The response should be an exact copy of every record.

(Entries provided Opens)

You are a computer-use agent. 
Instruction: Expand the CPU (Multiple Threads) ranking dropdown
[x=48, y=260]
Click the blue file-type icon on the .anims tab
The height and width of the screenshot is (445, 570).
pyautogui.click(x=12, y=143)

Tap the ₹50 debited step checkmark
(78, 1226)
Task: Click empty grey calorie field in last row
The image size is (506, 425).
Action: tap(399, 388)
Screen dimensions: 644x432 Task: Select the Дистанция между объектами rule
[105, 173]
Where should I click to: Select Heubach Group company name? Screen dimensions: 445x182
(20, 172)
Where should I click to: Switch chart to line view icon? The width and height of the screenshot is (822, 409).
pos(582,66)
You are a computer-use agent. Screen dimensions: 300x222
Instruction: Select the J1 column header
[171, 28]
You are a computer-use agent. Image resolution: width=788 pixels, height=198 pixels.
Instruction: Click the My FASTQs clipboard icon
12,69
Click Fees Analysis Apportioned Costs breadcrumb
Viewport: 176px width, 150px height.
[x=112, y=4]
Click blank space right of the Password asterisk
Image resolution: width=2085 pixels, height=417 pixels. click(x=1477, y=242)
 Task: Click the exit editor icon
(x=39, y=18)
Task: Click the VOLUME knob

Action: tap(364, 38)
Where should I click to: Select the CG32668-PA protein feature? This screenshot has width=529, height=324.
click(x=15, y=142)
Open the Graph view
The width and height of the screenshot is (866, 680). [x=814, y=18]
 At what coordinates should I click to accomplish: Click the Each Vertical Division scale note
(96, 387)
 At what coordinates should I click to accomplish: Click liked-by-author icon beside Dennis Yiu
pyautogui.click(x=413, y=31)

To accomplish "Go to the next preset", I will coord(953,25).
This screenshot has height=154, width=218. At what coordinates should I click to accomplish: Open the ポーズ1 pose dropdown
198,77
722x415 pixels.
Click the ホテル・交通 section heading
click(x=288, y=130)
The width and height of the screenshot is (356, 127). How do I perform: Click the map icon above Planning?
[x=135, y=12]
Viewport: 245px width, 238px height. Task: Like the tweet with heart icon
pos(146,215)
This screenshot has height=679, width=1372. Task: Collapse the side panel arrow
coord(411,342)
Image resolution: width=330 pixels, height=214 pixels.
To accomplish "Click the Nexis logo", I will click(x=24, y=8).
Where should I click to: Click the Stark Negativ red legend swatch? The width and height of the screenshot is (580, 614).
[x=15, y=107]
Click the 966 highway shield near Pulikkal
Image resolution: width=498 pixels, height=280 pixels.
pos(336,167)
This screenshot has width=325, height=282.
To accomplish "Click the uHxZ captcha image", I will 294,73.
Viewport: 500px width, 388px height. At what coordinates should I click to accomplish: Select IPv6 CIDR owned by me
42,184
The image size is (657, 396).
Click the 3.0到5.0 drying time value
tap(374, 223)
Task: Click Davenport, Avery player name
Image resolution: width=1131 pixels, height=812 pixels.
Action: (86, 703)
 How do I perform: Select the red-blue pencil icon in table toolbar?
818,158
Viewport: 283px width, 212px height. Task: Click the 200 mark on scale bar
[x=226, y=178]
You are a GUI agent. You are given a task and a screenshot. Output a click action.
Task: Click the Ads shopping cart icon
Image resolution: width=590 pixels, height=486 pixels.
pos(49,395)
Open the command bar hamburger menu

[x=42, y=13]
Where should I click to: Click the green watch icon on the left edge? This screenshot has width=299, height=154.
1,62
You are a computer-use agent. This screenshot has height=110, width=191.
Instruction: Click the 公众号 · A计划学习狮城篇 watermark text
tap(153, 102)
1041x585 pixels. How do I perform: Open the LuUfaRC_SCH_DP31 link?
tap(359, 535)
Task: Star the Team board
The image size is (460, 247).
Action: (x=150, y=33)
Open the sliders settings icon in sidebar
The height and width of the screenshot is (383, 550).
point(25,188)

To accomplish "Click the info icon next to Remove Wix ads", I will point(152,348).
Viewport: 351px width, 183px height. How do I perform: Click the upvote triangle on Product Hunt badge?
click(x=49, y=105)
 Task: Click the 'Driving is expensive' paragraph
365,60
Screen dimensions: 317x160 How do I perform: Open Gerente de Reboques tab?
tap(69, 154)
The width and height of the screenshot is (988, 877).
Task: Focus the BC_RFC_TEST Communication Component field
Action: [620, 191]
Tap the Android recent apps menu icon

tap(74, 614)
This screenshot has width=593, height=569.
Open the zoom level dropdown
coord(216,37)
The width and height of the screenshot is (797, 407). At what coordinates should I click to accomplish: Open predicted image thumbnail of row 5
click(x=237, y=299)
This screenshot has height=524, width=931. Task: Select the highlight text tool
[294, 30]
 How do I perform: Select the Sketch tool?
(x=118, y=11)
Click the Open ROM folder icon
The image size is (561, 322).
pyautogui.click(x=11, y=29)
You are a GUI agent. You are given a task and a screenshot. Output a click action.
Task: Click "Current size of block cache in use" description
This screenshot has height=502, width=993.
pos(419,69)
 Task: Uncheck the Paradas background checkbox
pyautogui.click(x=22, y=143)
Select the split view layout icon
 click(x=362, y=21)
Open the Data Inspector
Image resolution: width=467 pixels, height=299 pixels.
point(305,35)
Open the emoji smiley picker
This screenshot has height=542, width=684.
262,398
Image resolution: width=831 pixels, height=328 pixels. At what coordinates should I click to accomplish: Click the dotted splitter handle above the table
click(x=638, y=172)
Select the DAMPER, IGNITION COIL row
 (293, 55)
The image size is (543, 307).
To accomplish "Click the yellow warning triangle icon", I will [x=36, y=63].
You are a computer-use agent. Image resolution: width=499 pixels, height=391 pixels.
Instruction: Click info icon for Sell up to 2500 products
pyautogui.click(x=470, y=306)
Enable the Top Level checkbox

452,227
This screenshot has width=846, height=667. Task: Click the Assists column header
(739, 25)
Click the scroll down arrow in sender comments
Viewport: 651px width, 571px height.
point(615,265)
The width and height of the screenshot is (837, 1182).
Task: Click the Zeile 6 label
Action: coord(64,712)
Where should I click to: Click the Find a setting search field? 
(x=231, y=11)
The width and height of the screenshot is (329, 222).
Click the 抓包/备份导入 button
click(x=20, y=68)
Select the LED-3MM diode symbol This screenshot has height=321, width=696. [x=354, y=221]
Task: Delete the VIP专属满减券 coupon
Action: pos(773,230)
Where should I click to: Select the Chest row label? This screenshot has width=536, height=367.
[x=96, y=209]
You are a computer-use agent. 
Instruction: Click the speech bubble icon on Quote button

(Entries provided Closes)

# [Answer for this exercise]
You are a computer-use agent. 
Instruction: Expand the CPU (Multiple Threads) ranking dropdown
[x=48, y=260]
Click the blue file-type icon on the .anims tab
The height and width of the screenshot is (445, 570).
pyautogui.click(x=12, y=143)

Tap the ₹50 debited step checkmark
(78, 1226)
Task: Click empty grey calorie field in last row
The image size is (506, 425).
Action: tap(399, 388)
Screen dimensions: 644x432 Task: Select the Дистанция между объектами rule
[105, 173]
Where should I click to: Select Heubach Group company name? Screen dimensions: 445x182
(20, 172)
Where should I click to: Switch chart to line view icon? The width and height of the screenshot is (822, 409).
pos(582,66)
You are a computer-use agent. Screen dimensions: 300x222
Instruction: Select the J1 column header
[171, 28]
You are a computer-use agent. Image resolution: width=788 pixels, height=198 pixels.
Instruction: Click the My FASTQs clipboard icon
12,69
Click Fees Analysis Apportioned Costs breadcrumb
Viewport: 176px width, 150px height.
[x=112, y=4]
Click blank space right of the Password asterisk
Image resolution: width=2085 pixels, height=417 pixels. click(x=1477, y=242)
 Task: Click the exit editor icon
(x=39, y=18)
Task: Click the VOLUME knob

Action: tap(364, 38)
Where should I click to: Select the CG32668-PA protein feature? This screenshot has width=529, height=324.
click(x=15, y=142)
Open the Graph view
The width and height of the screenshot is (866, 680). [x=814, y=18]
 At what coordinates should I click to accomplish: Click the Each Vertical Division scale note
(96, 387)
 At what coordinates should I click to accomplish: Click liked-by-author icon beside Dennis Yiu
pyautogui.click(x=413, y=31)

To accomplish "Go to the next preset", I will coord(953,25).
This screenshot has height=154, width=218. At what coordinates should I click to accomplish: Open the ポーズ1 pose dropdown
198,77
722x415 pixels.
Click the ホテル・交通 section heading
click(x=288, y=130)
The width and height of the screenshot is (356, 127). How do I perform: Click the map icon above Planning?
[x=135, y=12]
Viewport: 245px width, 238px height. Task: Like the tweet with heart icon
pos(146,215)
This screenshot has height=679, width=1372. Task: Collapse the side panel arrow
coord(411,342)
Image resolution: width=330 pixels, height=214 pixels.
To accomplish "Click the Nexis logo", I will click(x=24, y=8).
Where should I click to: Click the Stark Negativ red legend swatch? The width and height of the screenshot is (580, 614).
[x=15, y=107]
Click the 966 highway shield near Pulikkal
Image resolution: width=498 pixels, height=280 pixels.
pos(336,167)
This screenshot has width=325, height=282.
To accomplish "Click the uHxZ captcha image", I will 294,73.
Viewport: 500px width, 388px height. At what coordinates should I click to accomplish: Select IPv6 CIDR owned by me
42,184
The image size is (657, 396).
Click the 3.0到5.0 drying time value
tap(374, 223)
Task: Click Davenport, Avery player name
Image resolution: width=1131 pixels, height=812 pixels.
Action: (86, 703)
 How do I perform: Select the red-blue pencil icon in table toolbar?
818,158
Viewport: 283px width, 212px height. Task: Click the 200 mark on scale bar
[x=226, y=178]
You are a GUI agent. You are given a task and a screenshot. Output a click action.
Task: Click the Ads shopping cart icon
Image resolution: width=590 pixels, height=486 pixels.
pos(49,395)
Open the command bar hamburger menu

[x=42, y=13]
Where should I click to: Click the green watch icon on the left edge? This screenshot has width=299, height=154.
1,62
You are a computer-use agent. This screenshot has height=110, width=191.
Instruction: Click the 公众号 · A计划学习狮城篇 watermark text
tap(153, 102)
1041x585 pixels. How do I perform: Open the LuUfaRC_SCH_DP31 link?
tap(359, 535)
Task: Star the Team board
The image size is (460, 247).
Action: (x=150, y=33)
Open the sliders settings icon in sidebar
The height and width of the screenshot is (383, 550).
point(25,188)

To accomplish "Click the info icon next to Remove Wix ads", I will point(152,348).
Viewport: 351px width, 183px height. How do I perform: Click the upvote triangle on Product Hunt badge?
click(x=49, y=105)
 Task: Click the 'Driving is expensive' paragraph
365,60
Screen dimensions: 317x160 How do I perform: Open Gerente de Reboques tab?
tap(69, 154)
The width and height of the screenshot is (988, 877).
Task: Focus the BC_RFC_TEST Communication Component field
Action: [620, 191]
Tap the Android recent apps menu icon

tap(74, 614)
This screenshot has width=593, height=569.
Open the zoom level dropdown
coord(216,37)
The width and height of the screenshot is (797, 407). At what coordinates should I click to accomplish: Open predicted image thumbnail of row 5
click(x=237, y=299)
This screenshot has height=524, width=931. Task: Select the highlight text tool
[294, 30]
 How do I perform: Select the Sketch tool?
(x=118, y=11)
Click the Open ROM folder icon
The image size is (561, 322).
pyautogui.click(x=11, y=29)
You are a GUI agent. You are given a task and a screenshot. Output a click action.
Task: Click "Current size of block cache in use" description
This screenshot has height=502, width=993.
pos(419,69)
 Task: Uncheck the Paradas background checkbox
pyautogui.click(x=22, y=143)
Select the split view layout icon
 click(x=362, y=21)
Open the Data Inspector
Image resolution: width=467 pixels, height=299 pixels.
point(305,35)
Open the emoji smiley picker
This screenshot has height=542, width=684.
262,398
Image resolution: width=831 pixels, height=328 pixels. At what coordinates should I click to accomplish: Click the dotted splitter handle above the table
click(x=638, y=172)
Select the DAMPER, IGNITION COIL row
 (293, 55)
The image size is (543, 307).
To accomplish "Click the yellow warning triangle icon", I will [x=36, y=63].
You are a computer-use agent. Image resolution: width=499 pixels, height=391 pixels.
Instruction: Click info icon for Sell up to 2500 products
pyautogui.click(x=470, y=306)
Enable the Top Level checkbox

452,227
This screenshot has width=846, height=667. Task: Click the Assists column header
(739, 25)
Click the scroll down arrow in sender comments
Viewport: 651px width, 571px height.
point(615,265)
The width and height of the screenshot is (837, 1182).
Task: Click the Zeile 6 label
Action: coord(64,712)
Where should I click to: Click the Find a setting search field? 
(x=231, y=11)
The width and height of the screenshot is (329, 222).
Click the 抓包/备份导入 button
click(x=20, y=68)
Select the LED-3MM diode symbol This screenshot has height=321, width=696. [x=354, y=221]
Task: Delete the VIP专属满减券 coupon
Action: pos(773,230)
Where should I click to: Select the Chest row label? This screenshot has width=536, height=367.
[x=96, y=209]
You are a computer-use agent. 
Instruction: Click the speech bubble icon on Quote button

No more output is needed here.